I heard a few reviews of the Viair 400 Compressors being pretty quite and I've heard 380's in person and they're pretty loud. 

The obvious solution to loud compressors is to use sound deadening material(Dynamat or foam insulation) but I was to start off with something quiet and move my way towards silence...or damn near it. 

So what should it be: 400, 444, 450 or 480?


----------



## iceboxx5 (Nov 3, 2009)

The viair 460,480 are the best for quiet compressors. but viair will be replacing the 480 to the 444 so get them while you can.


----------



## P Q (Feb 4, 2009)

i have two 480s on the iside you can here them a little but on the outside of the car u cant even tell they are on


----------



## Retromini (Nov 7, 2004)

My 400 is definitely not quiet.:laugh: 

I didn't do a whole lot to dampen the noise though...


----------



## OVRWRKD (Jul 1, 2010)

I've got dual 480s, used pella window flashing as sound deadener and wrapped both sides of my floor in carpet...quiet as can be.


----------



## nap83 (Jun 24, 2007)

my 400 is loud as crap. but with the subs blaring and with it only running for a min and a half to fill a 5g tank i do not mind it at all.


----------



## STOOF G37 (Nov 26, 2009)

Yeah my dual 400s are not quiet.

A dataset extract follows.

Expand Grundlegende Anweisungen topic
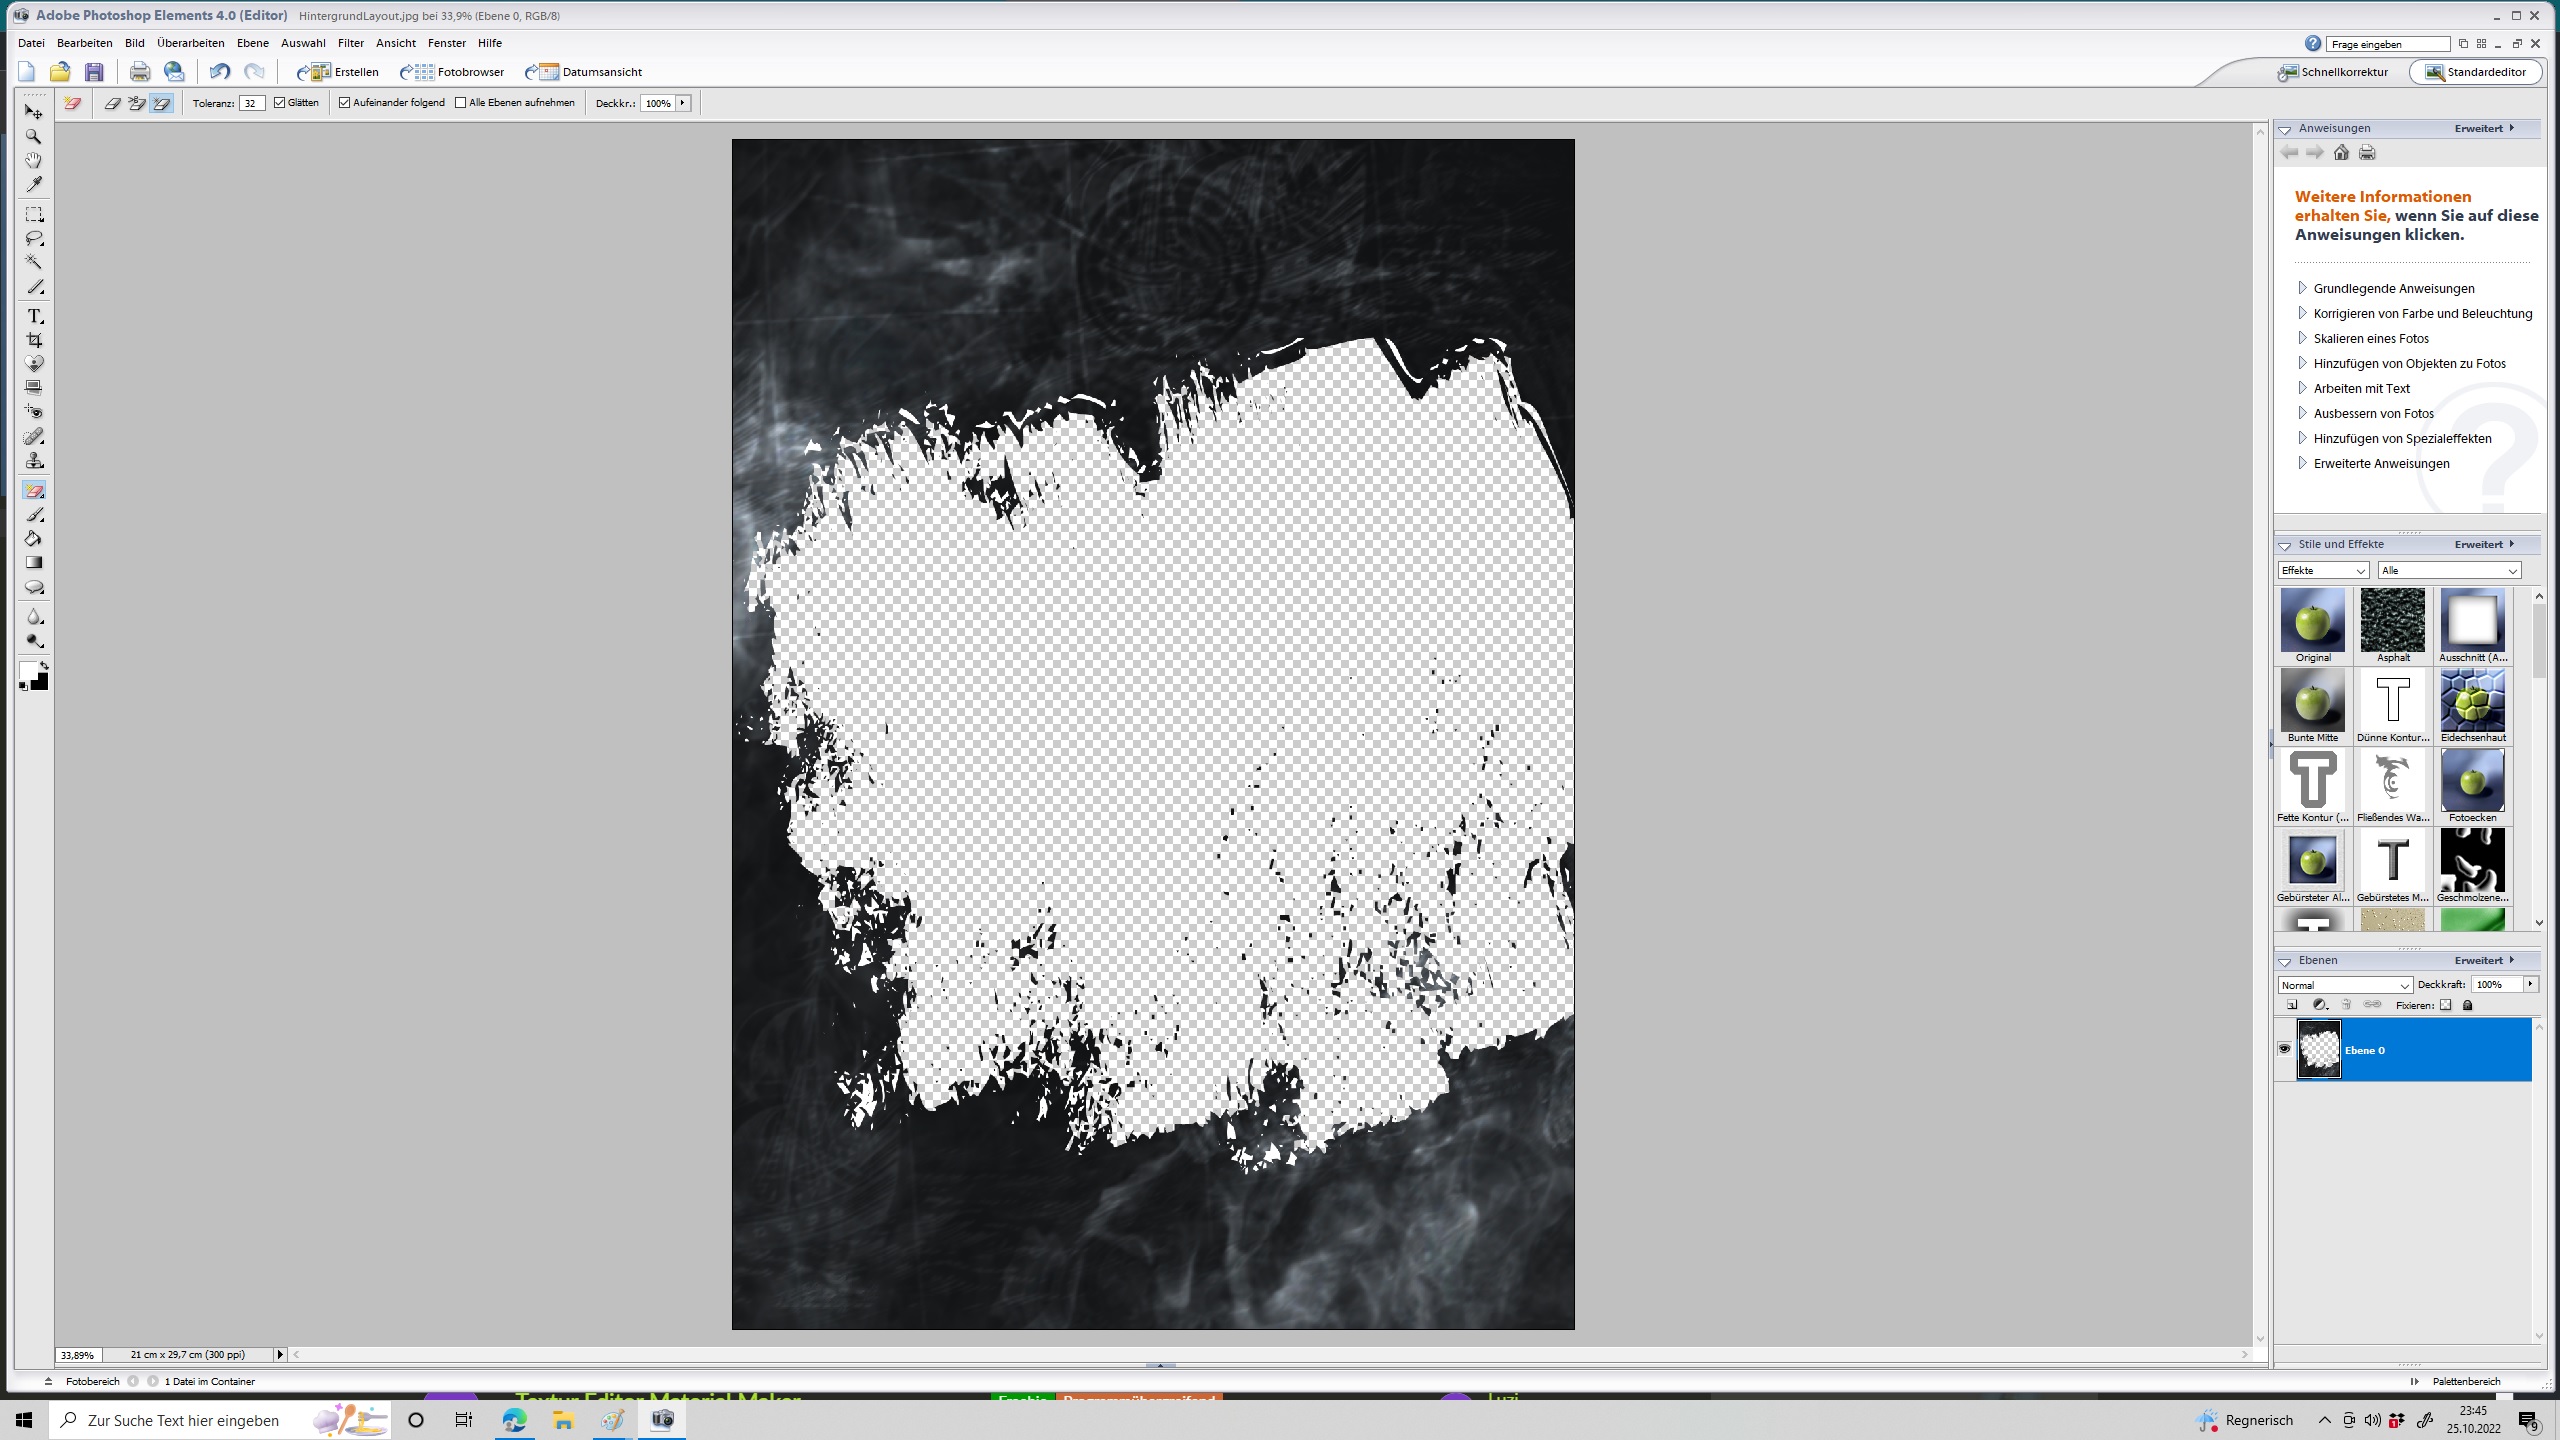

But they only run for like 40 secs so its not a big deal. 

The amp draw is nuts though. 

Id go with the 444s if i did it again.


----------



## nap83 (Jun 24, 2007)

really? i was opting for dual 400's but seeing that they'd only run for a few i didn't bother...


----------



## harley06 (Feb 28, 2007)

my dual 400s are loud also.


----------



## ProjekBomb (Nov 11, 2005)

Air Zenith are real quiet its what i use in mine.


----------



## Ajlal24 (Mar 7, 2007)

mmm...It seems to be I have been ill-informed. 

Dual 480s it is!


----------



## fasttt600 (Apr 12, 2007)

I'd get the 444's. much quieter than the 400s.


----------



## vr6vdub97 (Sep 27, 2004)

Retromini said:


> My 400 is definitely not quiet.:laugh:
> 
> I didn't do a whole lot to dampen the noise though...

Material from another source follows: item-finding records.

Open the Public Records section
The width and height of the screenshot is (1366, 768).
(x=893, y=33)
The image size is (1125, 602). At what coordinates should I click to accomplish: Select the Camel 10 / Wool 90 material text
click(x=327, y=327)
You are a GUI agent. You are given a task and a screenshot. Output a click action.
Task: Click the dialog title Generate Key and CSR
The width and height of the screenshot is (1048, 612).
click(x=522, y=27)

 haha i will second this, i cant wait to get another compressor on 400 is not enough at all


----------



## .:Hinrichs:. (Apr 26, 2010)

my 444s are quiet


----------



## vr6vdub97 (Sep 27, 2004)

.:Hinrichs:. said:


> my 444s are quiet


 Running dual 444s, do you have any type of sound deadening in your trunk setup?


----------



## President Lincoln (Jun 27, 2005)

What is the real difference with the 444's and the 480's?


----------



## .:Hinrichs:. (Apr 26, 2010)

vr6vdub97 said:


> Running dual 444s, do you have any type of sound deadening in your trunk setup?


 um i used some cheap stuff from home depot but i dont think it really does anything, its in my cabrio but that itself doesnt have much sound deadening and false floor is only framed with the carpet on top so no extra wood or anything


----------



## slammedfour (Aug 13, 2009)

dOWa242 said:


> What is the real difference with the 444's and the 480's?


 The difference is quite minimal when you cut down to it. The 444 uses a 1/4" leader line and the 480's use a 3/8" leader line. The 444's are a great deal for what you pay - though you don't get a pressure switch or relays. However, when you buy a kit like the e-level it works out because the e-level includes a pressure switch and you should definitely buy the accuair power kit. If you don't have a system like the e-level it still works out to be cheaper if you use a solenoid style relay and a mechanical pressure switch AND the 444's. Oh, and, the 444's look a lot better. :thumbup:


----------